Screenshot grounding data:
-- Opening Marker --
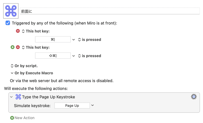203x123 pixels.
Task: Change the first 'This hot key' trigger type
Action: coord(36,31)
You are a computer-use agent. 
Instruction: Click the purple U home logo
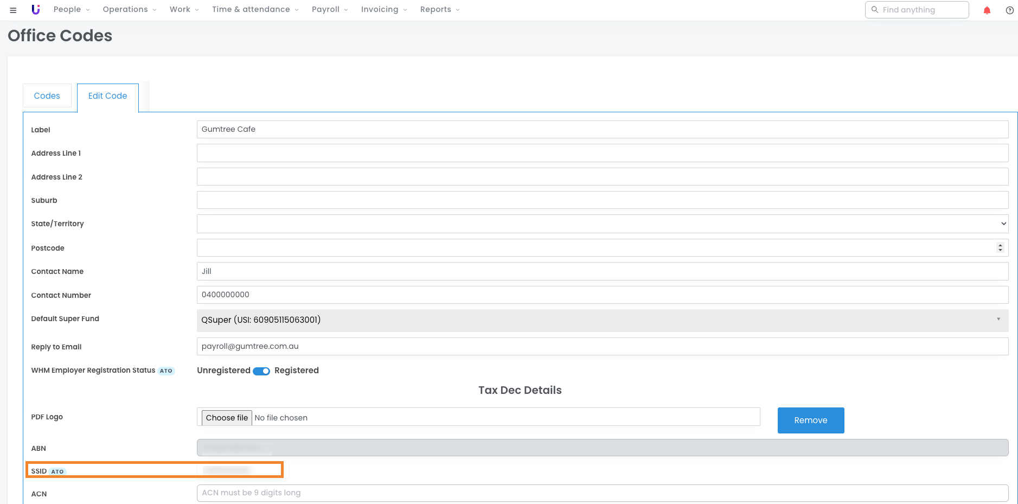tap(36, 10)
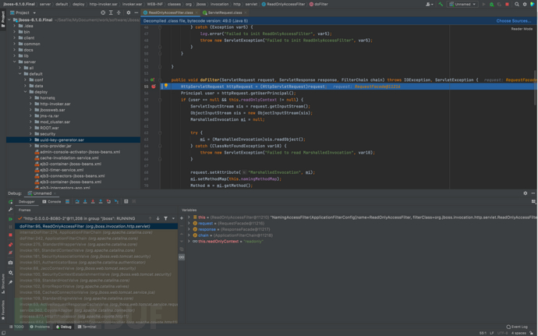Click Resume Program in debug sidebar
This screenshot has width=538, height=336.
(x=10, y=219)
-- Closing Marker --
Your output must consist only of the lines from the line with "You are a computer-use agent." through the final line of the data, both included, reproduced exactly and free of pictures.

You are a computer-use agent. 
Instruction: Click the purple U home logo
tap(36, 10)
Click Resume Program in debug sidebar
This screenshot has width=538, height=336.
(x=10, y=219)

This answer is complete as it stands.